In addition, the implementation of the matching algorithm sought to find additional matches using a set of Secondary Sweeps performed on the TEAM records not matched in the Primary Sweeps. The secondary sweeps are shown in as Combinations G–L. The secondary matches include additional variants, such as using middle initials, and matching separately on components of compound surnames. For example, we would attempt to match a voter named Ruth Bader Ginsberg to records of Ruth Bader Ginsberg, Ruth Ginsberg and Ruth Bader. For Federal databases, the Primary Sweeps are run against all qualifying Federal records with Texas addresses, while the Secondary Sweeps are run both against Texas-only records, as well as against the nationwide universe of the relevant Federal dataset.

By using multiple identifiers, the algorithm is developed to be sensitive to variations in names, such as nicknames and compound names, to typographical errors, and to missing information. By matching on identifiers constructed from a larger number of categories of fields (three or four), the algorithm exhausts all possible linkages among the identifiers that have a high likelihood of finding unique matches.

For each of the four state ID databases we matched to, we performed each match sequentially using STATA, appending indicators to the TEAM database following each sweep.
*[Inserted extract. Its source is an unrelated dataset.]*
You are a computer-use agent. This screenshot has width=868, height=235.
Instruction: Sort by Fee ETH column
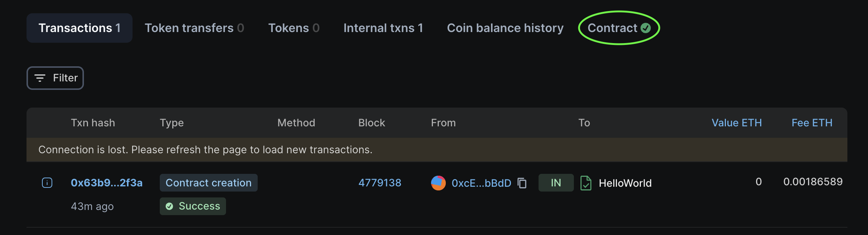pos(812,123)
For the federal databases, we converted the algorithm to SQL. We transmitted the cleaned and processed TEAM file to each federal agency’s database operator, who performed the procedures internally on their records. They, in turn, produced for us the TEAM file appended with information about matches and non-matches on each matching sweep.

The fourth phase of the matching process is the Data Gathering phase. The results of all matching sweeps are recorded for each individual TEAM record. This stage also appends indicators of deceased records or expired licenses from the Texas DPS data to TEAM. Most records matched on all or almost all indicators, but some only matched on one or two indicators. Individuals who matched on only one or two indicators tended to be those who had a typo or a change in one of the identifiers.

What about individuals who matched to two different records on two different matches in the same database? For instance, what happens if John Doe (a voter) matches to one John Doe based on the GDN sweep but a different John Doe based on the AGD sweep? We counted this person as having a matching record, but such an occurrence is exceedingly rare. Recall from that each of the triplet combinations of ADGN is nearly always unique within a database. Thus, two different sweeps will rarely match someone to two different records on a database.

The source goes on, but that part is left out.